Structural and Magnetic Properties of Fe-Diluted Si Alloy Films by Pulsed-Laser Deposition

  • 투고 : 2012.07.10
  • 심사 : 2012.09.24
  • 발행 : 2012.09.30

초록

펄스레이저 증착법으로 P형 실리콘(100) 기판위에 증착한 Fe 희석된 Si 합금의 구조와 전기적 및 자기적 물성을 연구하였다. 합금시료에 대한 X-선 회절패턴에서 육방정계에 해당하는 FeSi, $Fe_3Si$, 및 $Fe_5Si_3$와 관련된 여러 개의 회절신호가 관측되었으며, 에너지분산분광 측정에 의한 시료내 Fe 원자의 함량은 1.25~6.49 atm, %로 나타났다. 또한, 온도변화에 따른 전기비저항 값의 측정으로부터 5.21 meV와 7.79 meV 두 개의 활성화에너지를 얻을 수 있었다. 절대온도 10 K에서 측정한 최대 자화는 약 100 emu/cc로 나타났으며, 3,000 Oe의 외부자기장하에서 온도의 함수로 측정한 자화 값으로부터 시료의 강자성 특성은 350 K까지도 유지됨을 알 수 있었다.

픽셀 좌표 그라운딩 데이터
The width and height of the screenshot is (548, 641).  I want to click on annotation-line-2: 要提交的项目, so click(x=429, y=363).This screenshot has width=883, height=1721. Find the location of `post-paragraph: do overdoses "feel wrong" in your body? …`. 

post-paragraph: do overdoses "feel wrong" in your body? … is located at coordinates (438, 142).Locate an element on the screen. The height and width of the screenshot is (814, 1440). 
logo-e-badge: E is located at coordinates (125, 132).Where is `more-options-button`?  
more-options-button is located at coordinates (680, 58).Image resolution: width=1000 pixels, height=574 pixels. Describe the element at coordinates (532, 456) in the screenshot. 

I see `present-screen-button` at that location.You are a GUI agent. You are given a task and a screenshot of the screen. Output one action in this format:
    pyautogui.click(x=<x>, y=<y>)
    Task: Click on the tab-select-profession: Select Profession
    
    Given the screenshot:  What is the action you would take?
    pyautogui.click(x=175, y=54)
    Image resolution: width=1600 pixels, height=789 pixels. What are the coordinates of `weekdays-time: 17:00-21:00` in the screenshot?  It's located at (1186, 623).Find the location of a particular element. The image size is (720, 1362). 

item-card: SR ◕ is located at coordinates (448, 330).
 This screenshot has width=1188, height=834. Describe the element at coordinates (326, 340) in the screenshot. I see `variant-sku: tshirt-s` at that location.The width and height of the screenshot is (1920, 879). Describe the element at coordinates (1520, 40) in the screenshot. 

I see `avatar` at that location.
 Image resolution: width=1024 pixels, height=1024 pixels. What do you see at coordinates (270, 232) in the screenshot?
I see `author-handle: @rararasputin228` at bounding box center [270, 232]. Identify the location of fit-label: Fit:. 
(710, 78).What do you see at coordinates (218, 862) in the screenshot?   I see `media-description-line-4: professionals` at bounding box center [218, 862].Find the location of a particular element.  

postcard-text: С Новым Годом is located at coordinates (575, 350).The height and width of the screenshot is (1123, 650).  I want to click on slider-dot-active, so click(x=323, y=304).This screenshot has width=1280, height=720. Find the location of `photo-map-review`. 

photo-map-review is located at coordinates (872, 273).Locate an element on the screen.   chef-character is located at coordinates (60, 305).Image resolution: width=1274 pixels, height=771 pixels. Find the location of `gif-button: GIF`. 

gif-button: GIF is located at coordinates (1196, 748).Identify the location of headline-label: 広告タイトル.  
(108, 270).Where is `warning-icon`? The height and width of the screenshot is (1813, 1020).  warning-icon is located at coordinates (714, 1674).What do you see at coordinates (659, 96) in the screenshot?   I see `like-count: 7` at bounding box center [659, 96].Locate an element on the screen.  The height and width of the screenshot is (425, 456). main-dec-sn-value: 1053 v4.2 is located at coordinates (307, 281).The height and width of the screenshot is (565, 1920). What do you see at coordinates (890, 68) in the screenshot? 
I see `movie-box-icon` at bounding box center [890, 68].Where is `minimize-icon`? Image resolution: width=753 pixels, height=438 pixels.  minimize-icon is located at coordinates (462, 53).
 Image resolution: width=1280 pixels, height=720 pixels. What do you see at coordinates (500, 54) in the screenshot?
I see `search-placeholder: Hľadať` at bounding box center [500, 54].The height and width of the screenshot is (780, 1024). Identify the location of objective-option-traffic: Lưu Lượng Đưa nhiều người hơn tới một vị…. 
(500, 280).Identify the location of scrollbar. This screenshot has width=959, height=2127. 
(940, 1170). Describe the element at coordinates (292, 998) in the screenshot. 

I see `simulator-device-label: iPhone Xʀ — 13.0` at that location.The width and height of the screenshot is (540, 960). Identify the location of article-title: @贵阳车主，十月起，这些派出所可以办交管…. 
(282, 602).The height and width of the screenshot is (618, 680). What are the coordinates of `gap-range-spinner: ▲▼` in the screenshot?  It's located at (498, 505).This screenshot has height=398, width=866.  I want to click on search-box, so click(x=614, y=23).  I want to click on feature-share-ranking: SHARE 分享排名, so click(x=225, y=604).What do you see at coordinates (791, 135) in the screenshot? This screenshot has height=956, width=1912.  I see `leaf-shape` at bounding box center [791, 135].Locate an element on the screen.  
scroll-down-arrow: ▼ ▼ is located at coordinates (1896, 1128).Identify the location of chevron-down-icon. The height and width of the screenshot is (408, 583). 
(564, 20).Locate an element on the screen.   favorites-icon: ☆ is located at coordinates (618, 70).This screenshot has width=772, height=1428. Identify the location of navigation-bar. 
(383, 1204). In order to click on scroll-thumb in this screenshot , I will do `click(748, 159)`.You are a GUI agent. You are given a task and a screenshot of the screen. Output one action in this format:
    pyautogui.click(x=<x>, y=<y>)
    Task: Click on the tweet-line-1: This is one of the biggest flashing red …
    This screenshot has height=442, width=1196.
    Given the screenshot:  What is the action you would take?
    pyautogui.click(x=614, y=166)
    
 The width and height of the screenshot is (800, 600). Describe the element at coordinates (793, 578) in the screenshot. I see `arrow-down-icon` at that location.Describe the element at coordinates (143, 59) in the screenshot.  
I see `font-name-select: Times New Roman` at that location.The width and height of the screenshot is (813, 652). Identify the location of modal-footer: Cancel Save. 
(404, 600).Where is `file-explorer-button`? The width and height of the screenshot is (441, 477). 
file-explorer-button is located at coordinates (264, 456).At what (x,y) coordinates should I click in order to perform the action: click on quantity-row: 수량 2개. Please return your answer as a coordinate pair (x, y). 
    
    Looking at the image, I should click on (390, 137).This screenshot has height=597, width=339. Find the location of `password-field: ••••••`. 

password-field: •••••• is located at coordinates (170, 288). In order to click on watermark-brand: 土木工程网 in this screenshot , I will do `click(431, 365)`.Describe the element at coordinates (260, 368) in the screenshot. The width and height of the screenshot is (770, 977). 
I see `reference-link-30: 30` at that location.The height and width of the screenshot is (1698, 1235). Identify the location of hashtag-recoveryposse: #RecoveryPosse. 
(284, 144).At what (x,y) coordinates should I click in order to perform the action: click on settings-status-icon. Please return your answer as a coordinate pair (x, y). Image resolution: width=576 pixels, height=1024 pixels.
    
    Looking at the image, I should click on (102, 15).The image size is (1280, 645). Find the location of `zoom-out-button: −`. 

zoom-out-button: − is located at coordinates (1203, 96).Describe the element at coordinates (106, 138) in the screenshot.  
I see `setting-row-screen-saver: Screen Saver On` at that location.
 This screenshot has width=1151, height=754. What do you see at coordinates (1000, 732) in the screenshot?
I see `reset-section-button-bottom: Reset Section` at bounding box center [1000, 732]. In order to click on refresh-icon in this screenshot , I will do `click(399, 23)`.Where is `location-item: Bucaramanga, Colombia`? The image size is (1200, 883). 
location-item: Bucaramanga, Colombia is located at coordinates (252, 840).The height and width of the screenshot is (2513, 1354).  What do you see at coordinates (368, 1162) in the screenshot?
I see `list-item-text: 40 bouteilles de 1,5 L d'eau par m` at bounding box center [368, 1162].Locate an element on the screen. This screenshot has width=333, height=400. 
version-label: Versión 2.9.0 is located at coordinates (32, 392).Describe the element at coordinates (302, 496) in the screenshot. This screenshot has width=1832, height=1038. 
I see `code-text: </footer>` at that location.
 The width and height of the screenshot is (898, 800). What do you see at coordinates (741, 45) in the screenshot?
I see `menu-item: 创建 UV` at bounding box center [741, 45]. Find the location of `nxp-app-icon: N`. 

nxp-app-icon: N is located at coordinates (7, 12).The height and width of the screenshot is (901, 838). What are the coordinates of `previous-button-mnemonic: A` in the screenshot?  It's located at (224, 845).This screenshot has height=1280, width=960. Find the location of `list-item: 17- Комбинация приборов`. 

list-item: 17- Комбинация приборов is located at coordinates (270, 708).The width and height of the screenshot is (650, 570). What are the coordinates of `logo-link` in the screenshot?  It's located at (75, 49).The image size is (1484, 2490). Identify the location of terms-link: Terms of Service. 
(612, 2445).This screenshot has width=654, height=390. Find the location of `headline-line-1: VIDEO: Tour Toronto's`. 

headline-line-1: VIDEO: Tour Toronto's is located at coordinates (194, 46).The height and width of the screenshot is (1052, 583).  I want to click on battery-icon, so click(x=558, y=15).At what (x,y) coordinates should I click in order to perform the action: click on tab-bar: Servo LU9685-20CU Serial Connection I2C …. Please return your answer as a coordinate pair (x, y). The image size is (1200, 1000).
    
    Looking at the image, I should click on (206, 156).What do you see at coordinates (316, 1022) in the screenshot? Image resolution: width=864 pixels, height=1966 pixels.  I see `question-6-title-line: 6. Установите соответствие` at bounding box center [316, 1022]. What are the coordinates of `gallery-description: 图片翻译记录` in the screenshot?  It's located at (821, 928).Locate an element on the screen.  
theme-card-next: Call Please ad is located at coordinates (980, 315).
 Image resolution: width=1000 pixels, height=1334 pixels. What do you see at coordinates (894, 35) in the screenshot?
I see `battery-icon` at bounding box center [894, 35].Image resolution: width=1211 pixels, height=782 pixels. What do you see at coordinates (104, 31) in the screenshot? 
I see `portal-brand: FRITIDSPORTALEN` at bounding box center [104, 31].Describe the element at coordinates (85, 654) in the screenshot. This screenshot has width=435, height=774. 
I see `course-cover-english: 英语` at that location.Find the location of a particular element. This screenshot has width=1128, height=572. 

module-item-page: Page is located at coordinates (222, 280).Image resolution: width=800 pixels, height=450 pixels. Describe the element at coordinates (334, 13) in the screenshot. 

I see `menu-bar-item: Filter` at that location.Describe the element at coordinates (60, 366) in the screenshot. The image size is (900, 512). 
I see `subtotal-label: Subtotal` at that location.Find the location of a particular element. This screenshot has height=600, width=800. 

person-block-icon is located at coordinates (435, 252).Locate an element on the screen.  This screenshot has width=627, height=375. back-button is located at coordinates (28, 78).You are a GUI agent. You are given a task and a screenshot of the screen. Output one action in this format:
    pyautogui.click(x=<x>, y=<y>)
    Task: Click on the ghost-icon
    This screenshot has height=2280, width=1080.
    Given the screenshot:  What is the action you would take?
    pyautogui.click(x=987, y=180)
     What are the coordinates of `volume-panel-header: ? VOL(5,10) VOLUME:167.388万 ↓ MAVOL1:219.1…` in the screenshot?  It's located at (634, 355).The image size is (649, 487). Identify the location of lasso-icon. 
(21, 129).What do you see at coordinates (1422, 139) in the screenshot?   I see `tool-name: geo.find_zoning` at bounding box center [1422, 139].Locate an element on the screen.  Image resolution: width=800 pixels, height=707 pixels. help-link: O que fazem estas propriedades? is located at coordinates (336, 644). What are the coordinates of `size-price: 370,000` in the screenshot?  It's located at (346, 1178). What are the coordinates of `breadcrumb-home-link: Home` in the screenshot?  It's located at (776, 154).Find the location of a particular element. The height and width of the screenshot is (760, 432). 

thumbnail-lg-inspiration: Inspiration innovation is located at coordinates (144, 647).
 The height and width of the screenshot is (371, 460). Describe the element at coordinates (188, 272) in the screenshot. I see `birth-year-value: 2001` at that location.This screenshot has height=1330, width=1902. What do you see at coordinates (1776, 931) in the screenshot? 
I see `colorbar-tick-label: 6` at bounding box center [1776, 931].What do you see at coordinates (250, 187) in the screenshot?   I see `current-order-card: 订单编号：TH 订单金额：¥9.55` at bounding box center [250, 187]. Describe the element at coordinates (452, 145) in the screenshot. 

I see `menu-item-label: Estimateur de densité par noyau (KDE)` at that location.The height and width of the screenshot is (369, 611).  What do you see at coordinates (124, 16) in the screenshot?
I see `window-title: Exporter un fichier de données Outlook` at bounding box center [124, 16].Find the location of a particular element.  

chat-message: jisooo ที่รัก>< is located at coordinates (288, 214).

**수행 과제**:
1 - Fe 희석 Si 합금 박막에 관한 발췌문을 읽고 다음 물음에 답하십시오.
(a) 이 논문의 심사 날짜는 언제입니까?
(b) 온도에 따른 전기비저항 측정에서 얻은 두 활성화에너지 값은 무엇입니까?
(c) 시료의 강자성 특성은 몇 K까지 유지됩니까?
2 - Fe 희석 Si 합금 박막에 관한 발췌문을 마지막 문장 다음부터 이어 쓰십시오.

**연습 정답**:
1 -
(a) 2012.09.24
(b) 5.21 meV와 7.79 meV
(c) 350 K

2 -
Fe-diluted Si alloys grown on p-type Si (100) substrates by pulsed-laser deposition method were studied for structural, electrical, and magnetic properties. The X-ray diffraction patterns for these alloy samples showed a few of peaks with cubic structures such as FeSi, $Fe_3Si$, and $Fe_4Si$. The Fe-composition in alloys are confirmed as Fe atomic percent about 1.25~6.49 % from energy dispersive spectroscopy measurement. The resistivity as a function of the reciprocal temperature was indicated an exponential increase with two activation energies of 5.21 and 7.79 meV. The maximum value of the magnetization at 10 K was about 100 emu/cc, and the ferromagnetism was also observed until 350 K from total magnetization as a function of temperature with applied magnetic field of 3,000 Oe.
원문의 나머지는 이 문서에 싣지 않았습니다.